Connect with Amin Boulouma Official
Deep Dive: Building a Custom Markdown-to-HTML Engine from Scratch
In our previous post, we looked at how to orchestrate a static site generator pipeline using structural design patterns. Now, let’s zoom in on the most critical engine under the hood: the Markdown Parser (MarkdownToHTMLBuilder).
Writing a parser from scratch means bypassing heavy abstract syntax tree (AST) libraries and directly converting raw document lines into valid semantic HTML. Let’s break down how this specific internal component utilizes design patterns, object state manipulation, and explicit token parsing.

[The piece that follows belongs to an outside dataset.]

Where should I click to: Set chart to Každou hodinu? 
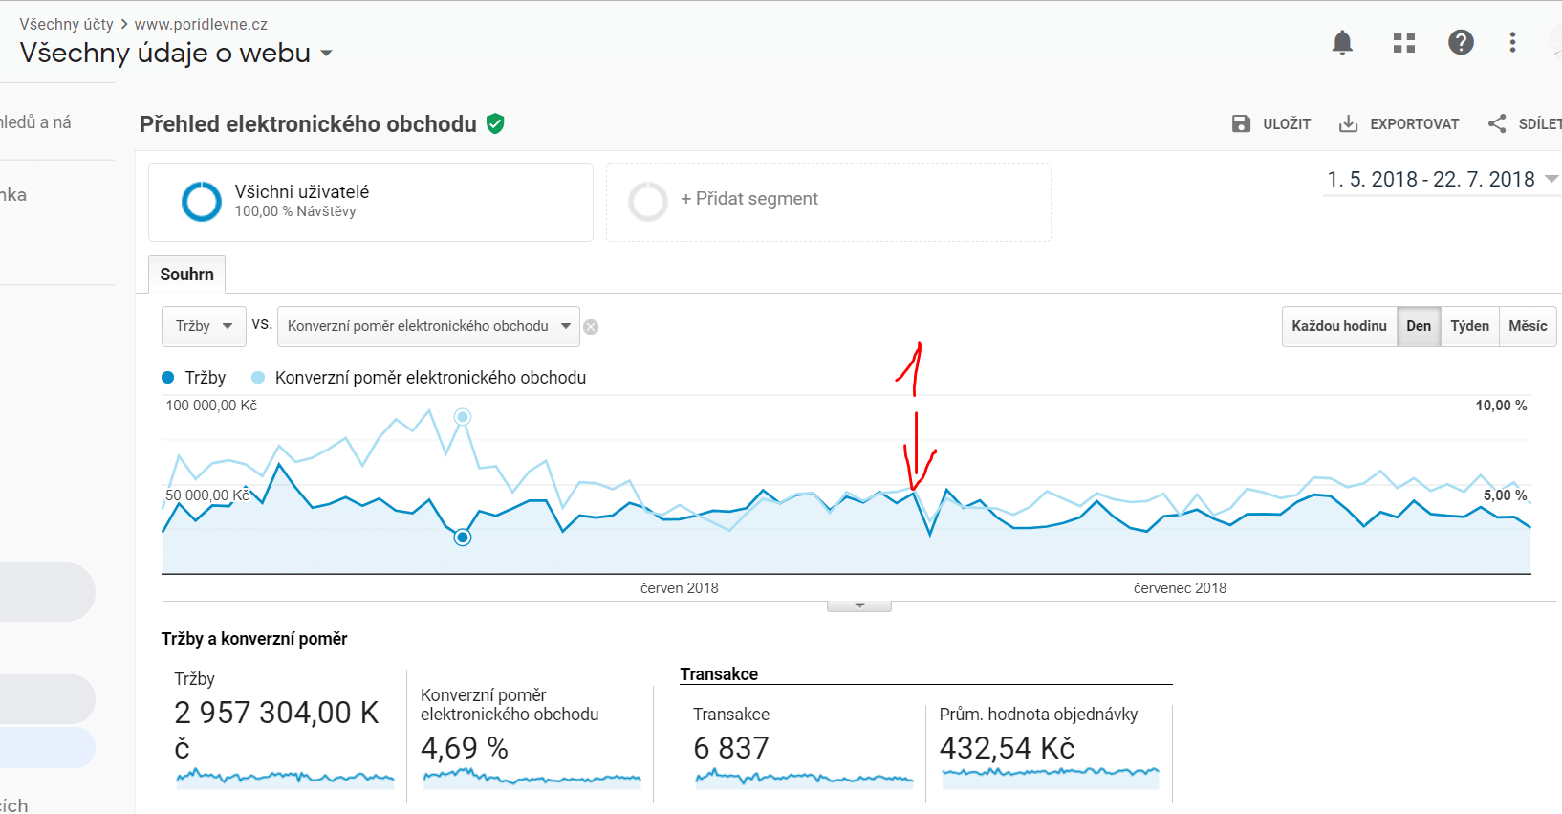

The Design Pattern: The Fluent Builder
When constructing a compiler or a conversion tool, you don’t always know your data source up front. Sometimes you read a file directly from a disk, and other times you process an active in-memory text stream.
To solve this cleanly, the subsystem implements the Builder Pattern combined with a fluent interface. Notice how MarkdownToHTMLBuilder abstracts object creation away from the execution class (MarkdownToHTML):
class MarkdownToHTMLBuilder:
def __init__(self):
self.markdown_file_path = ""
self.markdown_text = ""
def set_markdown_file_path(self, markdown_file_path):
self.markdown_file_path = markdown_file_path
return self # Method chaining enabled here
def set_markdown_text(self, markdown_text):
self.markdown_text = markdown_text
return self
def build(self):
return MarkdownToHTML(
markdown_file_path = self.markdown_file_path,
markdown_text = self.markdown_text,
)
By returning self, the builder allows us to instantiate our markdown engine transparently through semantic static methods without complex positional arguments:
# Reading from disk
engine = MarkdownToHTMLBuilder.create_from_file("posts/hello-world.md")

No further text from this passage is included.